Starting at the first line of the data and ending at the line with "ΒΟΗΘΕΙΑ (107, 2511)", copy each line exactly. Include both of those lines, but no pictures.

(Collected data entries)
________________________
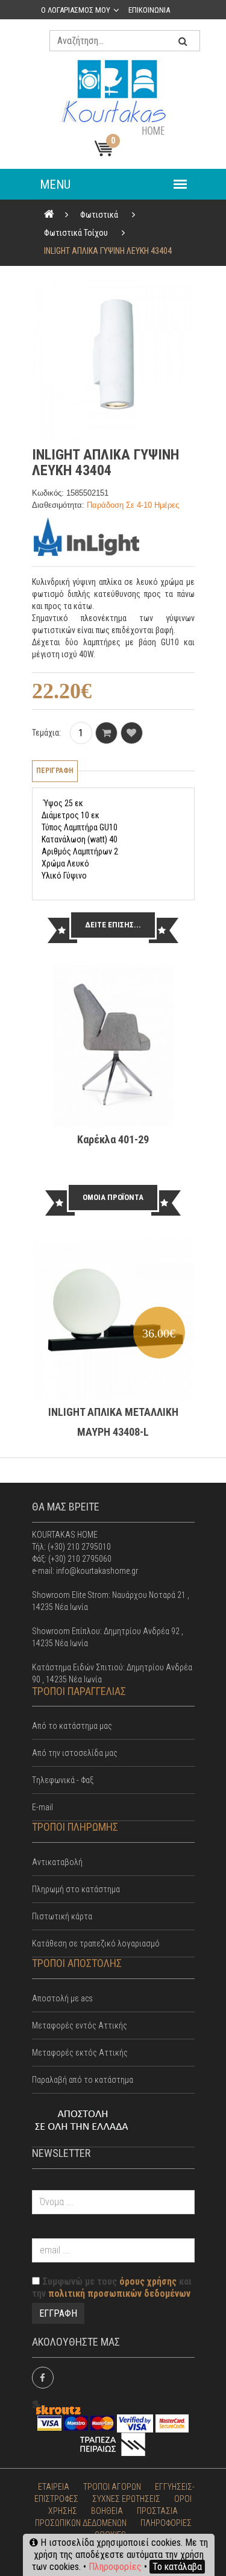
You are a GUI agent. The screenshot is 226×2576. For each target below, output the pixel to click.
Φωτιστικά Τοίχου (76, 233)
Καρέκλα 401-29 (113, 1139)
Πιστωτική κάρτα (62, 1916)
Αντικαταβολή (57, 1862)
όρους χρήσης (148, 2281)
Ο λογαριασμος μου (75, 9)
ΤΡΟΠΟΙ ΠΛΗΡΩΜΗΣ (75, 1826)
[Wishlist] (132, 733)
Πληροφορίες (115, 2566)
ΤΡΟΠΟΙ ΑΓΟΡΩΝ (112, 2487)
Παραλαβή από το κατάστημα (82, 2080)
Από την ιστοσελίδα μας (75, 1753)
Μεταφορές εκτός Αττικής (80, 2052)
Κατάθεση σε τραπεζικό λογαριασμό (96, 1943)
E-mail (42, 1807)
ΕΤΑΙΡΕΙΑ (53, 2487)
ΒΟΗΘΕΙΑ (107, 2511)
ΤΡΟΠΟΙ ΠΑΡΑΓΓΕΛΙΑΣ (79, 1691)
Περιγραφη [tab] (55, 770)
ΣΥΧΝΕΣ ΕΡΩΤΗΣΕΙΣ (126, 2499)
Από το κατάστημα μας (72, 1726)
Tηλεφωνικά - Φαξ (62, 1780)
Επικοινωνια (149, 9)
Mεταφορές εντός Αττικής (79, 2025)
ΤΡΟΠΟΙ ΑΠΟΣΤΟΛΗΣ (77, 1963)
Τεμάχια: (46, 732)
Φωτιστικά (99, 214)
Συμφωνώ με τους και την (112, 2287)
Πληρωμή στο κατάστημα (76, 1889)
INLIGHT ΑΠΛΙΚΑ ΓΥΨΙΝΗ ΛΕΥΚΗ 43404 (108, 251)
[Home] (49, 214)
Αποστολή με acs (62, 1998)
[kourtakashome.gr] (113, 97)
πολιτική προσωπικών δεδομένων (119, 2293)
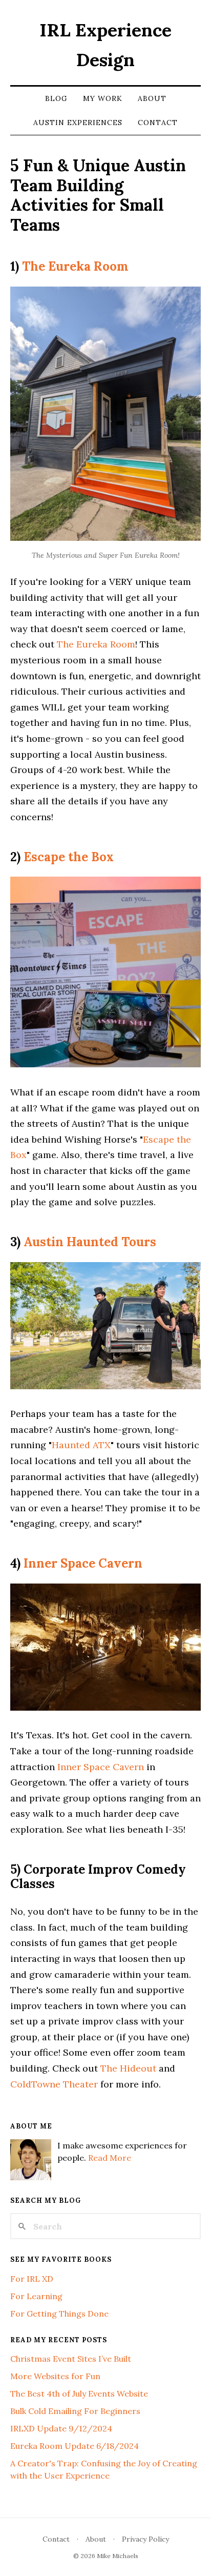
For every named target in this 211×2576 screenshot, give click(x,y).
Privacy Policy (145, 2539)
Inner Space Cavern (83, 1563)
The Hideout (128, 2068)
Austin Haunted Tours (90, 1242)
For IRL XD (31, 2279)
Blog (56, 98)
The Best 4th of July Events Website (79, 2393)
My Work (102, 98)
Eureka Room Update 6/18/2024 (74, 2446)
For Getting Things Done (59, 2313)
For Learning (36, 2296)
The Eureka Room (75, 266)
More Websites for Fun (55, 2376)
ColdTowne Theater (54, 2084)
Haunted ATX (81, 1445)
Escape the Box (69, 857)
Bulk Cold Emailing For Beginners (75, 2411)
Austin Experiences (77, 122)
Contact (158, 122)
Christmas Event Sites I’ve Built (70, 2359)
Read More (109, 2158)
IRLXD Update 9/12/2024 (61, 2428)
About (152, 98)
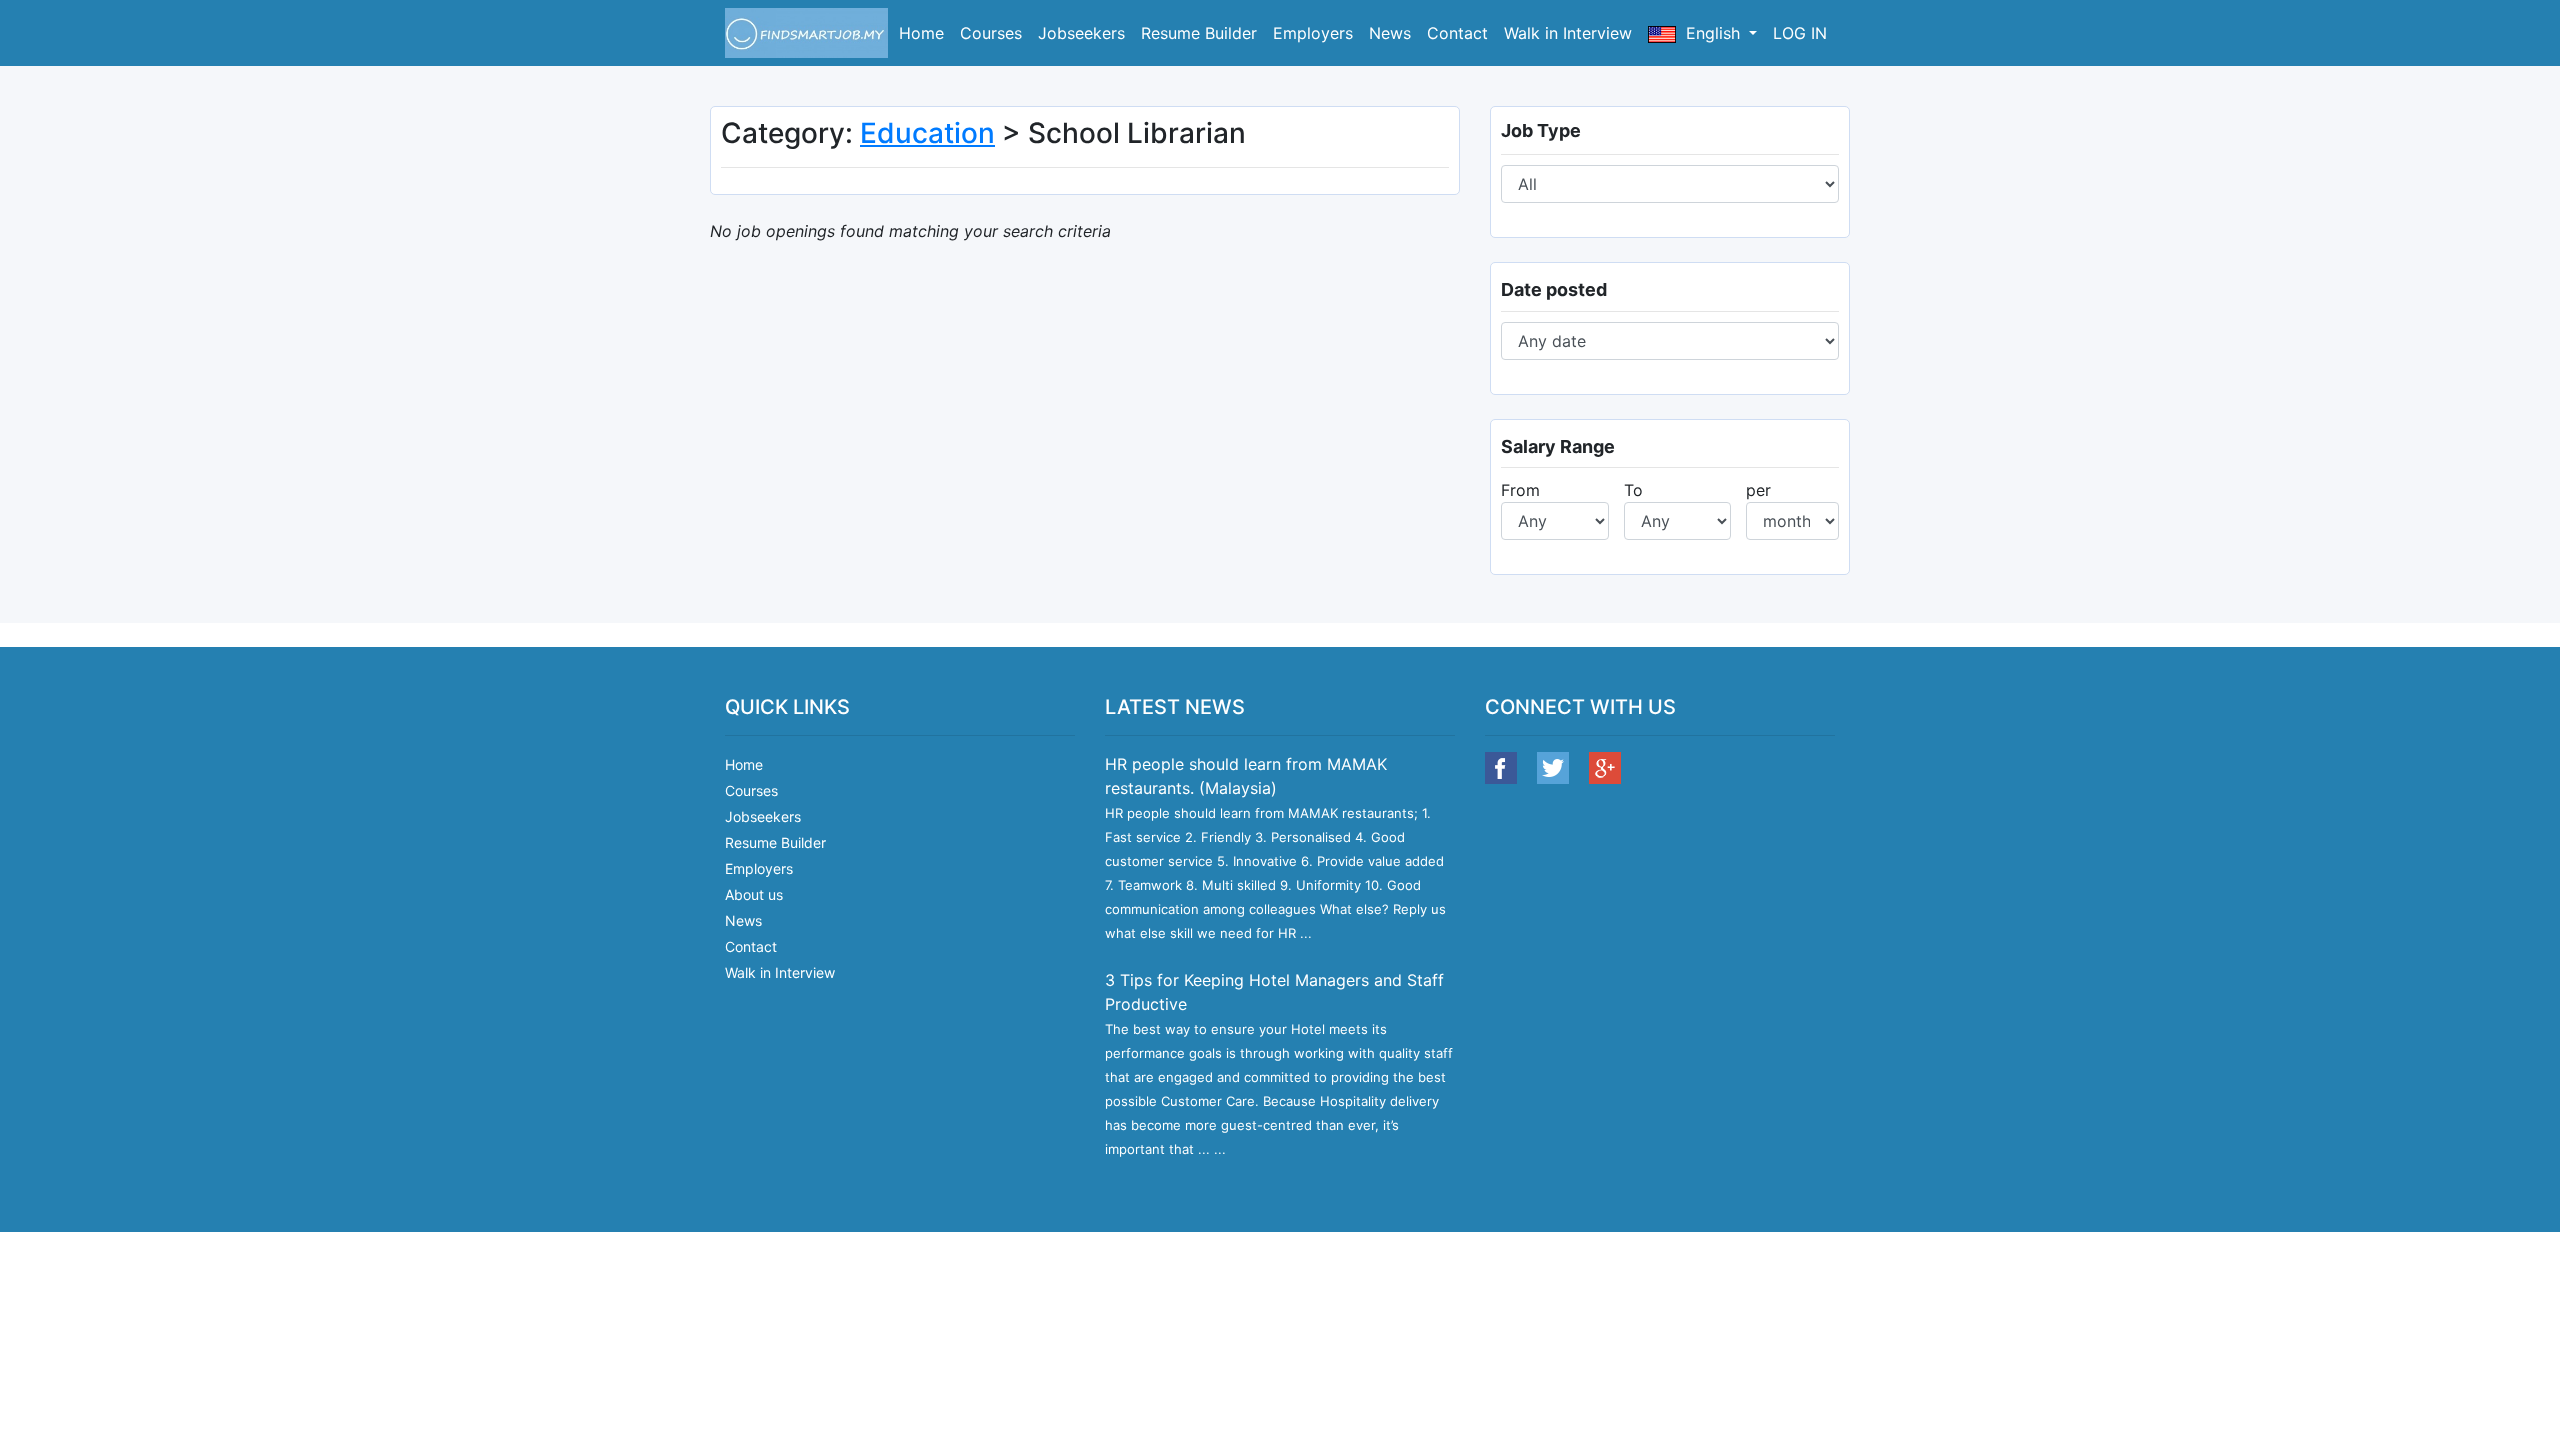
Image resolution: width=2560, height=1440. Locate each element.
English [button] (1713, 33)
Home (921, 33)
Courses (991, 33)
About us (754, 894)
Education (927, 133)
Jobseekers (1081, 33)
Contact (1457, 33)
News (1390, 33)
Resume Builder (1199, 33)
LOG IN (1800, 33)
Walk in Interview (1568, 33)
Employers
________________________
EXPECTED ANSWER:
You are a GUI agent. The screenshot is 226×2576. For each target below, output the pixel to click.
Φωτιστικά Τοίχου (76, 233)
Καρέκλα 401-29 (113, 1139)
Πιστωτική κάρτα (62, 1916)
Αντικαταβολή (57, 1862)
όρους χρήσης (148, 2281)
Ο λογαριασμος μου (75, 9)
ΤΡΟΠΟΙ ΠΛΗΡΩΜΗΣ (75, 1826)
[Wishlist] (132, 733)
Πληροφορίες (115, 2566)
ΤΡΟΠΟΙ ΑΓΟΡΩΝ (112, 2487)
Παραλαβή από το κατάστημα (82, 2080)
Από την ιστοσελίδα μας (75, 1753)
Μεταφορές εκτός Αττικής (80, 2052)
Κατάθεση σε τραπεζικό λογαριασμό (96, 1943)
E-mail (42, 1807)
ΕΤΑΙΡΕΙΑ (53, 2487)
ΒΟΗΘΕΙΑ (107, 2511)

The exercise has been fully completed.